Here are some examples of how we might have to use or disclose your health care information:

  1. Drs Bisaccia or a staff member may have to disclose your health information including all of your clinical records to another health care provider or a hospital if it is necessary to refer you to them for diagnosis, assessment, or treatment of your health condition.
  2. Our insurance and billing staff may have to disclose your examination and treatment records and your billing records to another party, such as an insurance carrier, an HMO, a PPO, or your employer, if they are potentially responsible for the payment of your services.
  3. Drs Bisaccia and members of the staff may need to use your health information, examination and treatment records and your billing records for quality control purposes or for other administrative purposes to efficiently and effectively run our practice.
  4. Drs Bisaccia and members of the practice staff may need to use your name, address, phone number, and your clinical records to contact you to provide appointment reminders, information about treatment alternatives, or other health related information that may be of interest to you. 164.520 (b)(1)(iii) (A).

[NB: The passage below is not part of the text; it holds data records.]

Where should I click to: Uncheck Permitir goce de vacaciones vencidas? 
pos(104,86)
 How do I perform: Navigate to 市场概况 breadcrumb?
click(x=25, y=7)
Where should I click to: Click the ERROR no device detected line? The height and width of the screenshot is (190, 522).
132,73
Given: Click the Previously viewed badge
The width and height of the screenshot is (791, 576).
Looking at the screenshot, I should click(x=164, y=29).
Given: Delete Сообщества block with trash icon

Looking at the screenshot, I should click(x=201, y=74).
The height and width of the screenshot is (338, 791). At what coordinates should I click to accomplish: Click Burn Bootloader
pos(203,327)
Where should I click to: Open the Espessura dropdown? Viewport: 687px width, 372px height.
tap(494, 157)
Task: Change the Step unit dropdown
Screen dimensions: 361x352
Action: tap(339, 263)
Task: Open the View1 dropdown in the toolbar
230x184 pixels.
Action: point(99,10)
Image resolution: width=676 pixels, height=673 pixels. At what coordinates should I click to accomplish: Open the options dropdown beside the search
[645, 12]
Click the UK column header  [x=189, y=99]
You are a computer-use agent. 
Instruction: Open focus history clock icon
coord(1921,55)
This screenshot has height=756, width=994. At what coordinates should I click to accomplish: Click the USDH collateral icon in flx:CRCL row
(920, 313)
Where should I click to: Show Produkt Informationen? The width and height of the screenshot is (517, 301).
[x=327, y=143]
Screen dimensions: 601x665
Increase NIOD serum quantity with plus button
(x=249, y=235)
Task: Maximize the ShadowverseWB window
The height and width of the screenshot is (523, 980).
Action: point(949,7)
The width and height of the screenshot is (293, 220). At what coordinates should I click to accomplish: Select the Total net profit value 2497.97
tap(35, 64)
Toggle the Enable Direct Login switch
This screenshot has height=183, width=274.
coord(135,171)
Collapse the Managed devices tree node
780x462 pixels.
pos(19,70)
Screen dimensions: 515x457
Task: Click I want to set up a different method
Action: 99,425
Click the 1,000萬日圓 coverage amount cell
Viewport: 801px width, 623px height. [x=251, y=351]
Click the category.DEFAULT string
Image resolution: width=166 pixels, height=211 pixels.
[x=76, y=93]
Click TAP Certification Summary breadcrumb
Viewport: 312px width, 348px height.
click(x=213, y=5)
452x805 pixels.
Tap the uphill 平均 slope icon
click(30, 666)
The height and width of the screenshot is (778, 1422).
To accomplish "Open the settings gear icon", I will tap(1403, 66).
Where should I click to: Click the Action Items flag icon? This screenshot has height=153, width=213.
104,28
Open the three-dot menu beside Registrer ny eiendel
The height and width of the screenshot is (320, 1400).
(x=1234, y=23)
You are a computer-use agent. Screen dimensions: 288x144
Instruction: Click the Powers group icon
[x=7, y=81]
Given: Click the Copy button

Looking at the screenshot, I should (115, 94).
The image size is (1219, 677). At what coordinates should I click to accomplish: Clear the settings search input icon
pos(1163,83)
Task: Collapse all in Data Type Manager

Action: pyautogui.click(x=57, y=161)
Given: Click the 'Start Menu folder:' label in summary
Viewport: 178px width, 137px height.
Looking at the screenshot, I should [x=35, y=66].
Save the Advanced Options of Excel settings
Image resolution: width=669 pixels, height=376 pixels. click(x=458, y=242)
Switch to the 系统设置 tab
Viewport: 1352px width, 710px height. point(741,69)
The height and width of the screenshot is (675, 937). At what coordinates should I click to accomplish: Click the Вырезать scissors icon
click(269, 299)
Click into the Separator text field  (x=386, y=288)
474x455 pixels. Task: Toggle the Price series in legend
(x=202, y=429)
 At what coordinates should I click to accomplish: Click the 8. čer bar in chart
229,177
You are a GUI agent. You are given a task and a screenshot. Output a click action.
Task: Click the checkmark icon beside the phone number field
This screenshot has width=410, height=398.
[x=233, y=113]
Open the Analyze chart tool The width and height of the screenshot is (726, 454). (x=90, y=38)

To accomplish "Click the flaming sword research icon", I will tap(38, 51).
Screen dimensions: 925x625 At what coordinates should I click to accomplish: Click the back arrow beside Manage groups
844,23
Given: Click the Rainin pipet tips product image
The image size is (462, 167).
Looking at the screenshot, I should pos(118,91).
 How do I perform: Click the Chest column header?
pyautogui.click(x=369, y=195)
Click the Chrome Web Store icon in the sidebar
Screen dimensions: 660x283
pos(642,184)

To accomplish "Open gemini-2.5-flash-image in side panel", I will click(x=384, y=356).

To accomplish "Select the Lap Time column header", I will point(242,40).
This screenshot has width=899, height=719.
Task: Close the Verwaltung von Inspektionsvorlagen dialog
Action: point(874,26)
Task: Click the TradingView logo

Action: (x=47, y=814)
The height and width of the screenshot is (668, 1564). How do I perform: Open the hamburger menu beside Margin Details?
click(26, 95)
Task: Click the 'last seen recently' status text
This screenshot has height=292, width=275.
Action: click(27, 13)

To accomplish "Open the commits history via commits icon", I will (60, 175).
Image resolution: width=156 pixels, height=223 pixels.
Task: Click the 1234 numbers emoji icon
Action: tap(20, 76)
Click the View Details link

If you are not at home to receive an appointment reminder, a message will be left on your answering machine.
  5. You have the right to accept or refuse a Point of Service discount. If you are interested in obtaining more information regarding this please inquire at the office. This plan is subject to change without notice.
  6. Please be advised that Drs. Bisaccia or members of the staff may from time-to-time send you correspondence in the form of postcards, birthday cards, or Thank You letters. We also may send you a gift certificate to a local restaurant for referring other patients to us. You have the right to refuse such correspondence.

You have the right to refuse to give us authorization to contact you to provide appointment reminders, information about treatment alternatives, or other health related information. If you do not give us authorization, it will not affect the treatment we provide to you or the methods we use to obtain reimbursement for your care.

You may inspect or copy the information that we use to contact you to provide appointment reminders, information about treatment alternatives, or other health related information at any time.

Our Privacy Pledge

We have and always will respect your privacy. Other than the uses and disclosures we described above, we will not sell or provide any of your health information to any outside marketing organization.

Permitted uses and disclosures without your consent or authorization

Under federal law, we are also permitted or required to use or disclose your health information without your consent or authorization in these following circumstances:

  1. We are permitted to use or disclose your health information if we are providing health care services to you based on the orders of another health care provider.
  2. We are permitted to use or disclose your health care information if we provide health care services to you as an inmate.
  3. We are permitted to use or disclose your health care information if we provide health care services to you in an emergency.
  4. We are permitted to use or disclose your health care information if we are required by law to treat you and we are unable to obtain your consent after attempting to do so.
  5. We are permitted to use or disclose your health care information if there are substantial barriers to communicating with you, but in our professional judgment we believe that you intend for us to provide care.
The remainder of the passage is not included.